Mutation points are being discussed here (depreciated link).

The way they're spent is that each mutation has an associated cost. What exactly this will be hasn't been decided, but it will be something like:
- 1 MP gets you an x% increase in your overall metabolic rate
- you can add a new organelle/limb for 50 MP
- upgrading your mitochondion organelle to level 2 (if we have levels) costs 5MP

So depending on the MP available, you may be able to upgrade some traits more than others, which should be taken into account when chosing what to mutate.

The number of iterations auto-evo goes through when decided a mutation will either be set/balanced by us, or controlled by the code in an effort to keep computational expense reasonable, it probably won't be influenced by any ingame value.


Karthas077:

Going back to the topic of actual population dynamics, I have a question for Seregon: is there a particular reason you're using the Lotka - Volterra predator prey model?

They're only accurate if you have good α or β values. Further, it looks like you either made a mistake or over-simplified your equations.

(For clarity I'm going to use your variables)

You said, "(x * y) is the encounter rate between the species, i.e.: how many times (per year) you can expect two individuals to meet. 'a' is the efficiency with which these predations are converted into more predator population"

However in the traditional Lotka-Volterra model, entire term "(a*x*y)" is the rate at which the predators kill prey. The variable a is set to quantify not only the relative frequency of meeting but also the rate of success of predation events. It's units are 'predator kills per predator per prey'.

Returning to my actual question, determining a good 'a' value to model the rate of predator kills is not a simple matter. Much of it is done through experimental analysis, something which can't be done for the dynamic predators and prey of Thrive.

After spending a few minutes slogging through my browser history, I found an article I read about modeling predator prey interactions off of collision theory. It claims to be more robust than Lotka-Volterra (In fact the article specifically mentions the 'shortcomings' of Lotka-Volterra as it pertains to more complex predator prey relationships.)

In it, it gives a series of relatively simple equations that model prey survival as a function of time using the size of the shared habitat, the movement patterns of both predator and prey, the speed at which both predator and prey move, and the "predator prey encounter distance" (A value that could easily be determined based on the camouflage and size of the prey as well as the evolved perception of the predator (smell, vision, etc.)).

The study seems to be well documented and supported by not only it's data but by sound mathematics grounded in Kinetics.
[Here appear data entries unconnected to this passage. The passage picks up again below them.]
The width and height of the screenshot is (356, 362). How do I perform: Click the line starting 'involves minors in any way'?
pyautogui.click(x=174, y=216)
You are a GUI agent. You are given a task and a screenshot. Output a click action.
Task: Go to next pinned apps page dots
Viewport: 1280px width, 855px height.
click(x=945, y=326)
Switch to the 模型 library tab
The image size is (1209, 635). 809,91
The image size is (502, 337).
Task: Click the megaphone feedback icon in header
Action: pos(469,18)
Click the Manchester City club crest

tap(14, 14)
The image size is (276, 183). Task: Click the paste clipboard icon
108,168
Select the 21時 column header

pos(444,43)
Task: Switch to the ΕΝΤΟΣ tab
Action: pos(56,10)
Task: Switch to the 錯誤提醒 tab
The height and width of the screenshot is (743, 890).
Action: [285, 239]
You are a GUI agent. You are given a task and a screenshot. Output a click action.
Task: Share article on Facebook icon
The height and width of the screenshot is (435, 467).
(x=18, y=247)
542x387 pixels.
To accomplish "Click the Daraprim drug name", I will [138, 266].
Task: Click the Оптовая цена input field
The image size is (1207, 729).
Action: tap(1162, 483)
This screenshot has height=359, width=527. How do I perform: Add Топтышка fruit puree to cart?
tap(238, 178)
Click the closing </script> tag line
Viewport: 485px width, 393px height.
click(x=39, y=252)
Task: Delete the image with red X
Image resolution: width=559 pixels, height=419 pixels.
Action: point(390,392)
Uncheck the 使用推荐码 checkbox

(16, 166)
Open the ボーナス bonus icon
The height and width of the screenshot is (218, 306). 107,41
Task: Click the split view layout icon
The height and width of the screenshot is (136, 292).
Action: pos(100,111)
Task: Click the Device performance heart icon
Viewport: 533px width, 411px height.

scoicont said you were working on a PhD in theoretical ecology, so forgive me if I'm just extremely naive, but your explanations did not line up with what I remember learning, and upon in depth study of the wiki article that /you/ linked to, I am unable to find cohesion between what the article describes and what you try to explain in your early post.

PS: I tried to link the article, but I'm too new here so just Google "Mean free-path length theory of predator–prey interactions". It's kind of a dense read, but if I managed to make any sense of it, you shouldn't have a ton of trouble.

EDIT by Seregon, a link to the paper


Seregon:

Hi Karthas, and welcome to the team. I'm afraid I was in a bit of a rush when I wrote some of the earlier posts in this thread (I was eager to move onto developing the models for use in Thrive). As a result, my explanations of Lotka-Volterra were from memory, and may have been a little inaccurate. All I had really intended was to use that model as a very basic example of a two species population model, with the simplest possible interactions (birth, death and predation). I should also admit that at the time I didn't actually read the wiki article I linked.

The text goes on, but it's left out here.